3. Programas sociales. No pueden ser clientelares. Tienen que ser transitorios, solo en lo que se logra salir de la situación de vulnerabilidad en la que cualquier de nosotros podemos caer. Hay que empoderar a las personas, ayudarlas a que exploten sus talentos y capacidades; no utilizarlas de mercado electoral. 

4. Uso de las fuerzas armadas. Más militares en actividades de gobierno significan menos autoridades civiles al mando. ¿Eso queremos para el país? Más militares no son sinónimo de más seguridad, como ya se ha visto. Y según nos ha informado el Departamento de Estado de los EU ser militar no es sinónimo de ser incorruptible. 

5. Salud. Si la pandemia por la COVID-19 no ha sido una tragedia –todavía– mayor se debe, en gran medida, a la heroicidad del personal médico y no al aparato de Estado puesto al servicio de la salud de las personas. 

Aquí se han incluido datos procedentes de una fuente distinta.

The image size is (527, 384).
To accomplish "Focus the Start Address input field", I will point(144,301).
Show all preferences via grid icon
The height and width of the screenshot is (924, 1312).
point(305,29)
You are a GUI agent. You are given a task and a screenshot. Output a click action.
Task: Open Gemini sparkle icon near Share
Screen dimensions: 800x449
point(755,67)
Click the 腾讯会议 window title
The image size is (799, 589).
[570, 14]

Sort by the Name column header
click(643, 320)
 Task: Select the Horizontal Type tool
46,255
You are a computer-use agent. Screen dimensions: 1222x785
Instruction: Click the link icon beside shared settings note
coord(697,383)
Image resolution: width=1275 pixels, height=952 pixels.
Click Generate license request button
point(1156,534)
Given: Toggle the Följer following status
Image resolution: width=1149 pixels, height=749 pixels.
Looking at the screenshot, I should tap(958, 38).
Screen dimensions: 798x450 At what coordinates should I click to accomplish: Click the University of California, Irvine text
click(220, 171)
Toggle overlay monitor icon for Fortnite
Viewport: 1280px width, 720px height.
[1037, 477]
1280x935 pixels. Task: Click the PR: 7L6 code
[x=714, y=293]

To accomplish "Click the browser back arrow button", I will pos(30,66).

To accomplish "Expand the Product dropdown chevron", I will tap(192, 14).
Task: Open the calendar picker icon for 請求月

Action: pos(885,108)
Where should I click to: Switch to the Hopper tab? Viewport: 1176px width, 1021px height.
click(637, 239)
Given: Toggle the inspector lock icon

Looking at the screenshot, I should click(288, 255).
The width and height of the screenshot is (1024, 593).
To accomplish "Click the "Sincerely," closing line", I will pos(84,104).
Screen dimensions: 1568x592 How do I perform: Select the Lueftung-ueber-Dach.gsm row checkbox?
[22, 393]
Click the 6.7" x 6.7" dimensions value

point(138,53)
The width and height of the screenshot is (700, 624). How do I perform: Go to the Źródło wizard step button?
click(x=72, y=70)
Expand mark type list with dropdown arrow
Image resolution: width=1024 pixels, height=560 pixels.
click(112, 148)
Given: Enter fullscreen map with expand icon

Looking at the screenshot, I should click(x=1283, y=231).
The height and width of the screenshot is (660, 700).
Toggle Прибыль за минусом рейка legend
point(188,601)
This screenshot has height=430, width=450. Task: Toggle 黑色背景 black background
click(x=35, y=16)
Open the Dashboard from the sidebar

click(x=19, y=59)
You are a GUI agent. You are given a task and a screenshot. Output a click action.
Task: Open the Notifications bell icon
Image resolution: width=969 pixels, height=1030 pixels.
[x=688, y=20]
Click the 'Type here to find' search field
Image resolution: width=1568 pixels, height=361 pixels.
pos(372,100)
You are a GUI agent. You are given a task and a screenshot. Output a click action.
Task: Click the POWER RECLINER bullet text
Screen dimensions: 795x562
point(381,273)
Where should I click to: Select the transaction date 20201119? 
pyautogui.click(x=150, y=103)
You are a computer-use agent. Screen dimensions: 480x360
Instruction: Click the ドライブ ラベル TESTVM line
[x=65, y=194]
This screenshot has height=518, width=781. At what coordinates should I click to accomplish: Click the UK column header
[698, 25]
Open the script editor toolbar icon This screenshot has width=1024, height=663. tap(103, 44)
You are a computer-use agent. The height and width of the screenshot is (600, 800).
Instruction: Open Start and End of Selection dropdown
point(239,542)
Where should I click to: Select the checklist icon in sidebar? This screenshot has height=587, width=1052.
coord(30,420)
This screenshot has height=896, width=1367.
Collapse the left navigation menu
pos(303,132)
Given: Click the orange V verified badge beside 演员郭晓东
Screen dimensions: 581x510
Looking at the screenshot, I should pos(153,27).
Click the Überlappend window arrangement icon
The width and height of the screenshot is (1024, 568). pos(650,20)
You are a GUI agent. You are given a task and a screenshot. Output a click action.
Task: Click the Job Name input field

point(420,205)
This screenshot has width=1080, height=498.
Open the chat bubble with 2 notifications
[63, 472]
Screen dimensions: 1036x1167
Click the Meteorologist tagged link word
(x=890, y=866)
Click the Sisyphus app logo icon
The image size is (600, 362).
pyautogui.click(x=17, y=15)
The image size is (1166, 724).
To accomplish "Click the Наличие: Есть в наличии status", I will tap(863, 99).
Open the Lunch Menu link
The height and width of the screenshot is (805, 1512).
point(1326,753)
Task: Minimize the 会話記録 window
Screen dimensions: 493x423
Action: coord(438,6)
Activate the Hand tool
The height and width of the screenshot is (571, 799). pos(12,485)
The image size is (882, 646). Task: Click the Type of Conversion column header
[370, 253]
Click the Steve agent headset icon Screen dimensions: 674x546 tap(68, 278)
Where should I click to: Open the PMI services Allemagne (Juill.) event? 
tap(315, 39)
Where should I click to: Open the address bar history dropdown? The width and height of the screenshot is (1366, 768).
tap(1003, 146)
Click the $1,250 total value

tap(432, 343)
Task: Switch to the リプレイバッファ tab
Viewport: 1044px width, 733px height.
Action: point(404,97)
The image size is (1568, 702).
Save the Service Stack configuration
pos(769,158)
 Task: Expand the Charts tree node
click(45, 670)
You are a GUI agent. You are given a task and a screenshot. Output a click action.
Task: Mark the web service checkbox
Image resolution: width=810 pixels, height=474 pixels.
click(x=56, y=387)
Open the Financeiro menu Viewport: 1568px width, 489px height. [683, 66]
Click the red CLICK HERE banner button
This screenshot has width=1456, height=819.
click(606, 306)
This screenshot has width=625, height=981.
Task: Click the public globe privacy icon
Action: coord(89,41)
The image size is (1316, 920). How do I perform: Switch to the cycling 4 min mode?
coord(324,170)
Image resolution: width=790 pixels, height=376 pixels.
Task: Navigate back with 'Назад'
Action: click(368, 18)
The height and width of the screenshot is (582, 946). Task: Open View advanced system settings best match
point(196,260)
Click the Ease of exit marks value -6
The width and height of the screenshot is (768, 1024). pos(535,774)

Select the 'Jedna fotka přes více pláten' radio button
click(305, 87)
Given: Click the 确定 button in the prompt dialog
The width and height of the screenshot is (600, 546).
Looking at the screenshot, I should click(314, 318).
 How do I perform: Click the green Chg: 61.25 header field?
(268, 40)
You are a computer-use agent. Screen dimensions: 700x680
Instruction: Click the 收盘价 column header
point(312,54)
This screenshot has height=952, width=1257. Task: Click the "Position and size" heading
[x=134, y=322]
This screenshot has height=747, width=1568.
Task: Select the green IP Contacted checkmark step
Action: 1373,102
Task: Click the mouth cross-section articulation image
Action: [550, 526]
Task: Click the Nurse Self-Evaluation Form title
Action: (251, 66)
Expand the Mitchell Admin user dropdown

6. Educación y acceso gratuito a internet. Si algo ha logrado la pandemia en ensanchar la brecha entre ricos y pobres o mejor dicho: entre quienes pueden pagar una computadora y su respectiva conexión a internet de aquellos que simplemente no pueden y por eso se quedan atrás en las discusiones públicas y en los procesos de aprendizaje-enseñanza. 

7. Combate a la corrupción. Luchar contra la corrupción requiere más estrategias y menos protagonismos. Requiere resultados tangibles en la vida cotidiana de las personas y se ejecuta desde todos los ámbitos de gobierno, a través de métodos y procesos legales y objetivos. ¿Cuáles van a aplicar nuestras candidatas y candidatos? No se combate a la corrupción con exhibicionismo, sino con prevención, transparencia y corrección. 

En 2021, cuando nos pidan nuestro voto, exijamos a nuestras candidatas y candidatos que entiendan que la justicia social no es sinónimo de demagogia social. Que en sus respuestas no nos digan lo que queremos oír, sino lo que van a hacer y cómo lo van a hacer para sumarse a la construcción de nuestra justicia social. 

La justicia social no existirá si ésta solo se queda en los discursos.